Investigators from HSS and collaborating centers identified distinct immune cell patterns in blood that signal an increased risk of developing rheumatoid arthritis (RA) before symptoms occur. The discovery represents a key milestone in creating a blood test that could help doctors identify patients at higher risk of the disease.
The study, presented today at the annual meeting of the American College of Rheumatology, ACR Convergence 2024, was led by researchers at the University of Colorado School of Medicine in collaboration with investigators from HSS and other centers within the Accelerating Medicines Partnership Program: Rheumatoid Arthritis and Systemic Lupus Erythematosus (AMP RA/SLE) Network.
“These research findings validate the importance of certain immune cells in the development of RA, particularly in how they drive the change from asymptomatic to symptomatic,” said Laura Donlin, PhD, scientist and co-director of the HSS Precision Medicine Program and co-principal investigator of the National Institutes of Health-supported AMP Rheumatoid Arthritis research consortium. “We hope that one day we can use these insights to stop RA before it even begins.”
Rheumatoid arthritis is a type of inflammatory arthritis that can occur when specific types of immune cells attack the body’s healthy tissues, resulting in pain, swelling and stiffness in joints. It can also result in problems in other areas of the body, such as the heart, lungs, eyes, nerves and skin. Diagnosis typically relies on an evaluation by a rheumatologist for clinical signs and symptoms supported by further evidence from X-rays and blood tests.
For the study, the participating rheumatologists collected tissue and blood samples from patients who either had RA or were considered at risk due to specific antibodies, called ACPA, in their blood and having a first-degree relative with the disease. Researchers at the Broad Institute of MIT and Harvard then used advanced single-cell sequencing techniques to analyze the samples and compared the results to those from healthy individuals.
The analysis found higher numbers of certain immune cells in the patients at risk for RA, including CCR2+ T helper cells, T peripheral helper cells, type 1 T helper cells, and granzyme B-positive memory T helper cells.
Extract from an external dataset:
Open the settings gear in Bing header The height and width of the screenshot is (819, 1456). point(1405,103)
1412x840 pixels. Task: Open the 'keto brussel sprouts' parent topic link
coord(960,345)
Advanced sequencing also gave the investigators a better understanding of which genes were activated in these cells, offering insight into how the immune cells in patients with RA differ from those in at-risk individuals and healthy people.
“We knew that the presence of ACPA in blood and having a first-degree relative with rheumatoid arthritis indicate risk, but this new research has allowed us to learn more about the underlying biology driving increased risk,” said HSS rheumatologist Susan M. Goodman, MD, a co-author of the study. “These insights will pave the way toward helping us develop a new tool for determining which patients may benefit from early intervention.”
“There is some evidence that existing RA drugs, such as abatacept or rituximab, may help prevent the disease, but they are relatively expensive and come with side effects,” said co-author S. Louis Bridges, Jr., MD, PhD, physician-in-chief and chief of the Division of Rheumatology at HSS. “Pending validation in larger studies, the new patterns of immune cells identified in this research could represent potential targets for the development of new, more effective therapies.”